Slashing Network Wait with Compressed Repo Snapshots

01 Jan 2022

The company I work for has a lot of teams with a lot of code. For many years, teams managed their own repositories, but several years ago, they started an effort to move most of these to GitHub. The team responsible for the tooling and infrastructure around this move needed a way to integrate internal systems with GitHub’s permissions models, to let teams self-manage their repositories with minimal intervention, and to attach company-related metadata to these repositories.

And so they developed a special repository, known simply as “Inventory”, consisting of a directory tree with tens of thousands of tiny files written in a custom, YAML-inspired data format. Their idea was they could leverage GitHub’s PR interface and events so that when employees needed new repositories or changes to existing ones, they could submit a pull request, and automated tooling would seek the appropriate approvals, create or move repositories within organizations, and modify permissions in internal and GitHub systems.

The idea has its merits, but runs into problems at scale…

When I joined the Health, Education, and Consumer DevOps team, we needed data contained in those files. The Inventory team provided an HTTP service that supported simple queries, but the APIs were limited in their querying capabilities, so we were often stuck paginating through every single repository. The networking and data transfer overhead made this prohibitive, and it started taking hours to perform relatively simple tasks. This made it difficult to prototype and test, slowing us down more.

Of course, the actual data we needed was all in the Inventory repository, and that was just a git clone away! But this “database” layout takes up hundreds of megabytes on disk, and it takes a long time to read and parse all those files. Since we had several tools that needed this data, it wasn’t reasonable to build this ability into all of them.
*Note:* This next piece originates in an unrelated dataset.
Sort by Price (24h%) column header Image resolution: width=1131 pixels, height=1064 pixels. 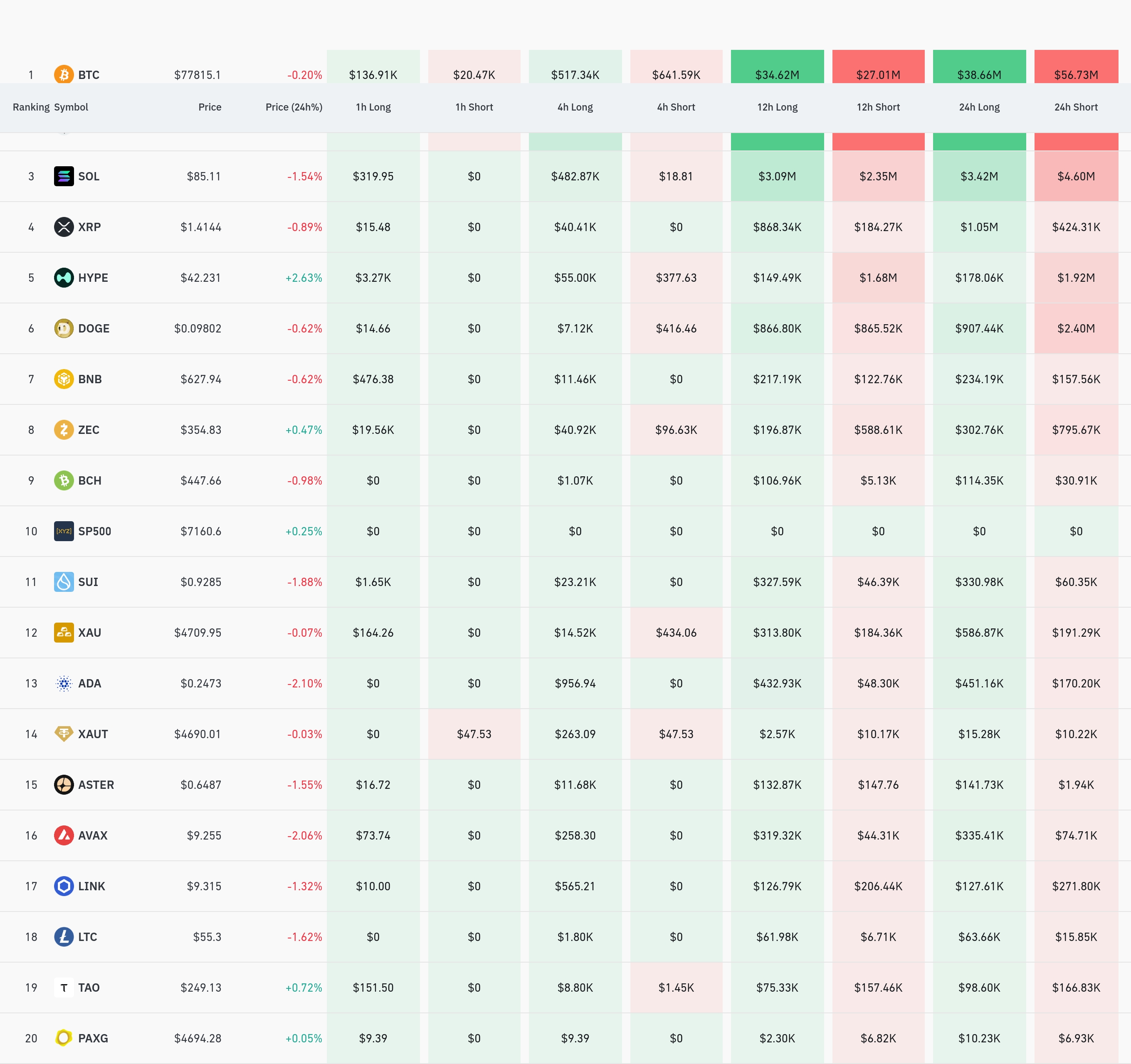294,107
I recognized that the actual information content in Inventory is tiny, so my idea was to convert it to something cheaper to store and parse. Moreover, though the individual file parsing was a bottleneck, the process of walking the tree, parsing the files, and converting their content is embarrassingly parallel, so it was relatively easy to wrap it in Python’s asyncio. My tool was capable of ripping through the dataset in seconds and could compress it down to just 3% of the original size.
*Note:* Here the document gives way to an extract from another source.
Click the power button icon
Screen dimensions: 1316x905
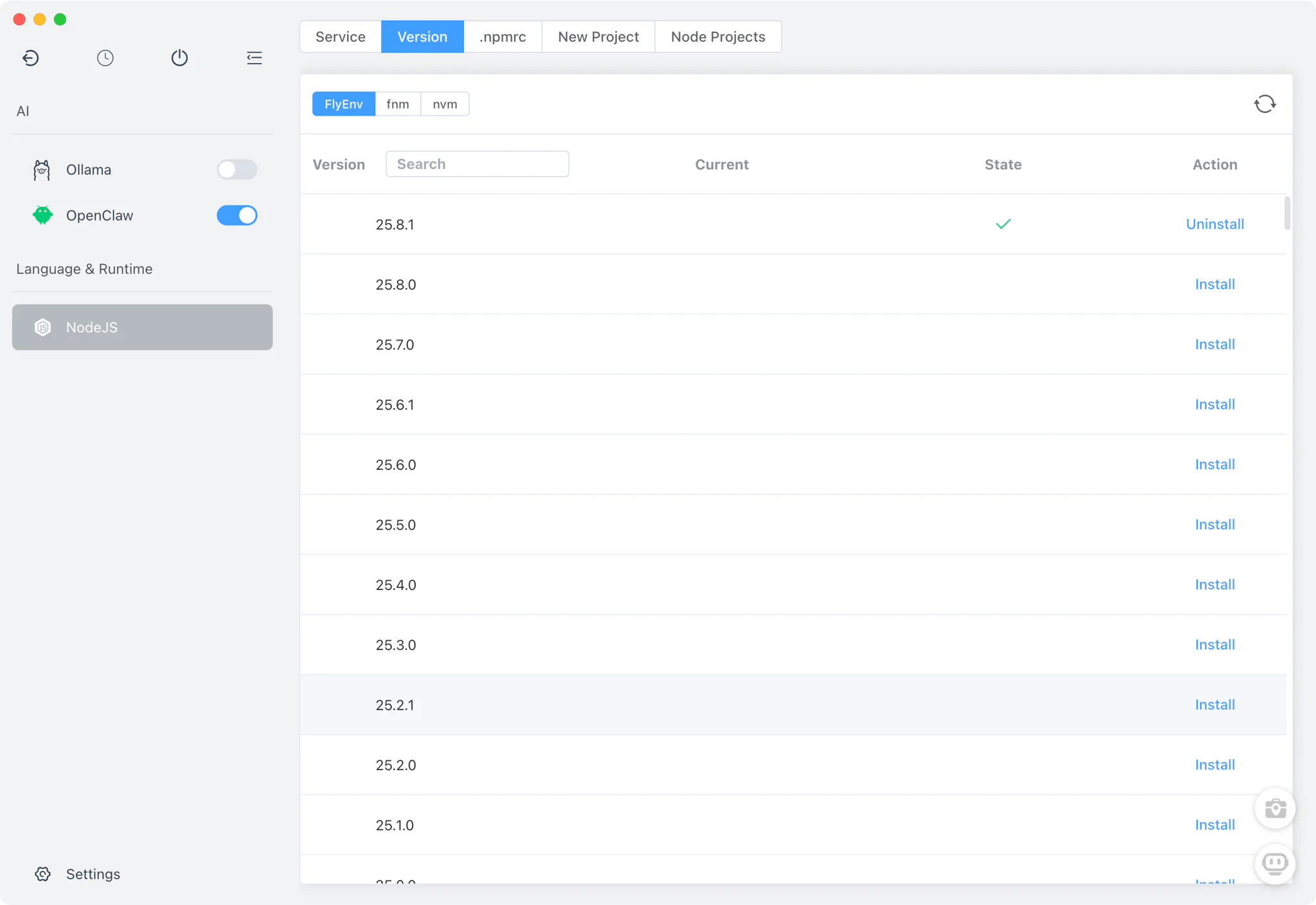point(179,58)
I set up automation to convert the entire dataset to a single JSON object and upload daily snapshots to a central Artifactory instance. This made the snapshots available both to our tools and the tools of other teams at the company. Such a file is easy to “query” locally using jq or by utilizing the JSON tooling available in most modern languages. Now processes that took hours to run needed only to download a single, small file which it could parse in seconds with whatever made sense for the task. Moreover, we were able to use these snapshots to prototype and test new and existing tools, greatly increasing the team’s velocity.